**EXERCISE DESCRIPTION:**
Of the entries below, return only those lines from the line with "Click the Beverages blue legend dot" to the line with "Task: Focus the", exactly, both included.

(Saved data entries)
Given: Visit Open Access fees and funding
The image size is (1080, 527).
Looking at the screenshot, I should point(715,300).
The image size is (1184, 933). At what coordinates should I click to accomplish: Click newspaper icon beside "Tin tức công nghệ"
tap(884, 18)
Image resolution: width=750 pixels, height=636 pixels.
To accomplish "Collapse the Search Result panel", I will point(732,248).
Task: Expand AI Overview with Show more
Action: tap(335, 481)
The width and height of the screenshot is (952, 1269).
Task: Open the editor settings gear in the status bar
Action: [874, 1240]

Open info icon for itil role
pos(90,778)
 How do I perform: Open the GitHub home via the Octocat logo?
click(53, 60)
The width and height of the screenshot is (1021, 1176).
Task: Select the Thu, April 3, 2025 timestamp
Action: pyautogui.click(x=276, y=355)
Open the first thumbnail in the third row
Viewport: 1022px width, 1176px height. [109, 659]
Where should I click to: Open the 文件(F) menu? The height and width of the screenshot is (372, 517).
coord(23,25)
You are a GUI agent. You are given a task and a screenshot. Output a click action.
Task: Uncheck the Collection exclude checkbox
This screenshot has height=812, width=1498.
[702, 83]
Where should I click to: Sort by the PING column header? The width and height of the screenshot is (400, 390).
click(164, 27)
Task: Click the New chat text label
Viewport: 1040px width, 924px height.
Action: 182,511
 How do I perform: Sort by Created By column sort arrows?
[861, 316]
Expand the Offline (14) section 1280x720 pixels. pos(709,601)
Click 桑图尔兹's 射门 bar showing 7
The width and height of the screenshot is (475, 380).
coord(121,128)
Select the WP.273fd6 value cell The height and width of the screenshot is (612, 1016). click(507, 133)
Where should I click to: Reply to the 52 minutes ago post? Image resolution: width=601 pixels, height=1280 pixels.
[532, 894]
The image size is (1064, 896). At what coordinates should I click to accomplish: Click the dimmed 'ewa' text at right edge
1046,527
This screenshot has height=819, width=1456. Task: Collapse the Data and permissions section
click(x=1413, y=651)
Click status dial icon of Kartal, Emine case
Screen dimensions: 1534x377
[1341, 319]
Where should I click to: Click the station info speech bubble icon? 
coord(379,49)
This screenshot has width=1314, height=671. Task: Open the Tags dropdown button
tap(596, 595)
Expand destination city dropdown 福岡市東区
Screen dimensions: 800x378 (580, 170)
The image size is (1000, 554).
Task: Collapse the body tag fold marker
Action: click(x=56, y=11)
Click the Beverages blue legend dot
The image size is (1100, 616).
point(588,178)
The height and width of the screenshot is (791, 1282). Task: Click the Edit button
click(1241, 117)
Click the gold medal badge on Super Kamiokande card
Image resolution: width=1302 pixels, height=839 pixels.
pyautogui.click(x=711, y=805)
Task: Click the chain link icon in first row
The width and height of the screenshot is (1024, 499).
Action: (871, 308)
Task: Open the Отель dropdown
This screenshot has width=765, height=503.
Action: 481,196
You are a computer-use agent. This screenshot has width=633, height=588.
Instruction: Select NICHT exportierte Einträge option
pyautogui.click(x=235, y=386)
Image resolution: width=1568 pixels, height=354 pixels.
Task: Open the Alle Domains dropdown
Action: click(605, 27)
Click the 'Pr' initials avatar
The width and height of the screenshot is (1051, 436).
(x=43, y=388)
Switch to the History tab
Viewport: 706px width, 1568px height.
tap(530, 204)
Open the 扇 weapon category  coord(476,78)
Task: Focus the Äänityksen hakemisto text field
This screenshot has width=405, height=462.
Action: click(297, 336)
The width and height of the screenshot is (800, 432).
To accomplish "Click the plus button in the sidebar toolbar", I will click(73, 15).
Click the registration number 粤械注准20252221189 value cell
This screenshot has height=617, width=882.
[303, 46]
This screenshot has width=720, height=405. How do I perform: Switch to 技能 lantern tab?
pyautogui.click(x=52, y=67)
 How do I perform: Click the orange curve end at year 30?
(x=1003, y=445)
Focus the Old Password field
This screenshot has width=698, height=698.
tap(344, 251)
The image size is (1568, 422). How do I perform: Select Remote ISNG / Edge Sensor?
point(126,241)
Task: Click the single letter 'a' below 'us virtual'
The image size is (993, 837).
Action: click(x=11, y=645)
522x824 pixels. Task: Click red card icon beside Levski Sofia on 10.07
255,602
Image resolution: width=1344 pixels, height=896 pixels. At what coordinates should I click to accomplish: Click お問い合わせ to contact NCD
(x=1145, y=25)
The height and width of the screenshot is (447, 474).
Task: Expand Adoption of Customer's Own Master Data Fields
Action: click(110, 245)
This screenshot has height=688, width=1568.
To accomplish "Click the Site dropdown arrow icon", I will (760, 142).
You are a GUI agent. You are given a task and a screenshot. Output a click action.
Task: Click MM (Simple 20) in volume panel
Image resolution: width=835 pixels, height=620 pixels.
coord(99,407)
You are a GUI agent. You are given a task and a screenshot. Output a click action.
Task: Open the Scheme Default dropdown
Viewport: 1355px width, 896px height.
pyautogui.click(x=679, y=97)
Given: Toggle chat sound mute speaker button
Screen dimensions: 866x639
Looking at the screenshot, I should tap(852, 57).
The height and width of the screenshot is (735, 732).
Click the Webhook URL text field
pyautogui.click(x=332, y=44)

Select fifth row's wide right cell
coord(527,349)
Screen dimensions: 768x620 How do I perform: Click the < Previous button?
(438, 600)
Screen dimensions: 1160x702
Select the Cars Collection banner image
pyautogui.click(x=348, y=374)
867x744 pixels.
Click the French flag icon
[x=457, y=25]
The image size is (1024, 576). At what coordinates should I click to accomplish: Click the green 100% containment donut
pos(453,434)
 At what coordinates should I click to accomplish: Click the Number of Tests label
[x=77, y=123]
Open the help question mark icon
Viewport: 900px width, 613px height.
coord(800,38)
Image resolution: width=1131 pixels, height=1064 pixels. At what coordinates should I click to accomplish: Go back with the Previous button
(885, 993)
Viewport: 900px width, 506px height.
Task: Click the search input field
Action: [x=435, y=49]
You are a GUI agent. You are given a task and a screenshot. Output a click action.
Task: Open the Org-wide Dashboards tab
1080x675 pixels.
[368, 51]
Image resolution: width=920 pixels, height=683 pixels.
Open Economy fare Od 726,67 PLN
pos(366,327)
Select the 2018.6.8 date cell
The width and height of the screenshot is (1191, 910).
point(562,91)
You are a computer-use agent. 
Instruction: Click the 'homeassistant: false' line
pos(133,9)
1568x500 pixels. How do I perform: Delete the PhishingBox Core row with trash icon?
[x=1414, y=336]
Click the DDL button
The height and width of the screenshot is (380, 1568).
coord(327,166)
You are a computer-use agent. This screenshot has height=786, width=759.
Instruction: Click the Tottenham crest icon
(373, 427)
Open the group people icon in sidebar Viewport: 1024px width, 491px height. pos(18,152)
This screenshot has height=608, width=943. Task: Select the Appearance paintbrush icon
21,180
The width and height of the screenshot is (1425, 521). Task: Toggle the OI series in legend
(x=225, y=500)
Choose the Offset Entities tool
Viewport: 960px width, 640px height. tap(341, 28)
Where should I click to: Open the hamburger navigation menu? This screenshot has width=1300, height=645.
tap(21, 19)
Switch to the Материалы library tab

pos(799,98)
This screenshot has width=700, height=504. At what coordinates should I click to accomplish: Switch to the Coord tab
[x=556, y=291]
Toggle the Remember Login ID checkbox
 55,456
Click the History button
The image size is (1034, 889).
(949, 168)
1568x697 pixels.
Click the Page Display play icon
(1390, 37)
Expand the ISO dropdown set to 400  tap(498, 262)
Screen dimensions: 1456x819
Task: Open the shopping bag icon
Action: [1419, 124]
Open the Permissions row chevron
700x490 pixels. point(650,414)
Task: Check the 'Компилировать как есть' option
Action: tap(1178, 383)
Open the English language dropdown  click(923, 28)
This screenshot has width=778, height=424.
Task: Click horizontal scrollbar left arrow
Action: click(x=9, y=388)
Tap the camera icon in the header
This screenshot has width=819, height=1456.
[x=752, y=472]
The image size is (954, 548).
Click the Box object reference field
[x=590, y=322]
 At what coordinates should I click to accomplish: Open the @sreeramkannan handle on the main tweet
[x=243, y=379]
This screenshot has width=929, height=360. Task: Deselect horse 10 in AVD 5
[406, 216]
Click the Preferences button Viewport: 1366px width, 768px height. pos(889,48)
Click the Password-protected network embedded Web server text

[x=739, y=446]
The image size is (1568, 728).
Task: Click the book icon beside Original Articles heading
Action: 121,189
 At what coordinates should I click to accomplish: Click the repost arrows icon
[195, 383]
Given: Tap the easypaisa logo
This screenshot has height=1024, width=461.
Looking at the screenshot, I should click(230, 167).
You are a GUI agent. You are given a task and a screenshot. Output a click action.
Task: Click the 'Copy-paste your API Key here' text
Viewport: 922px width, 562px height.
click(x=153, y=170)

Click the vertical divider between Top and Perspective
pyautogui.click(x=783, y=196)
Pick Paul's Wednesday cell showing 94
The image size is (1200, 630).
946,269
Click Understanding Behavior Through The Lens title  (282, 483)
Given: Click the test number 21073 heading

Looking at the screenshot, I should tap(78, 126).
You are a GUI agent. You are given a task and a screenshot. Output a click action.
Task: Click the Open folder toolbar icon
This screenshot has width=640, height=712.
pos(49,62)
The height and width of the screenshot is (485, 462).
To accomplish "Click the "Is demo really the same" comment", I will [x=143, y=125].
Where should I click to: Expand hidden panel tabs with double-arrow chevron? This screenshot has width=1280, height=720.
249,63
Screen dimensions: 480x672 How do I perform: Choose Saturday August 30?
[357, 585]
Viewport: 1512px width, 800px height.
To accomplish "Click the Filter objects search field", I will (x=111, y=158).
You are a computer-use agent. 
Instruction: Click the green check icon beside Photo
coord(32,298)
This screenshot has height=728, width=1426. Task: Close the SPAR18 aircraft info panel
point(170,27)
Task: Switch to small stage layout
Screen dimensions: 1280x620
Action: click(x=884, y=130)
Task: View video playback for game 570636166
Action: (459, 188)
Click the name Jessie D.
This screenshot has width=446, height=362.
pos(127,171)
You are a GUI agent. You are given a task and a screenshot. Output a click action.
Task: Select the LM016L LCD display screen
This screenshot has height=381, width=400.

**WRITTEN RESPONSE:**
Click the Beverages blue legend dot
The image size is (1100, 616).
point(588,178)
The height and width of the screenshot is (791, 1282). Task: Click the Edit button
click(1241, 117)
Click the gold medal badge on Super Kamiokande card
Image resolution: width=1302 pixels, height=839 pixels.
pyautogui.click(x=711, y=805)
Task: Click the chain link icon in first row
The width and height of the screenshot is (1024, 499).
Action: (871, 308)
Task: Open the Отель dropdown
This screenshot has width=765, height=503.
Action: 481,196
You are a computer-use agent. This screenshot has width=633, height=588.
Instruction: Select NICHT exportierte Einträge option
pyautogui.click(x=235, y=386)
Image resolution: width=1568 pixels, height=354 pixels.
Task: Open the Alle Domains dropdown
Action: click(605, 27)
Click the 'Pr' initials avatar
The width and height of the screenshot is (1051, 436).
(x=43, y=388)
Switch to the History tab
Viewport: 706px width, 1568px height.
tap(530, 204)
Open the 扇 weapon category  coord(476,78)
Task: Focus the Äänityksen hakemisto text field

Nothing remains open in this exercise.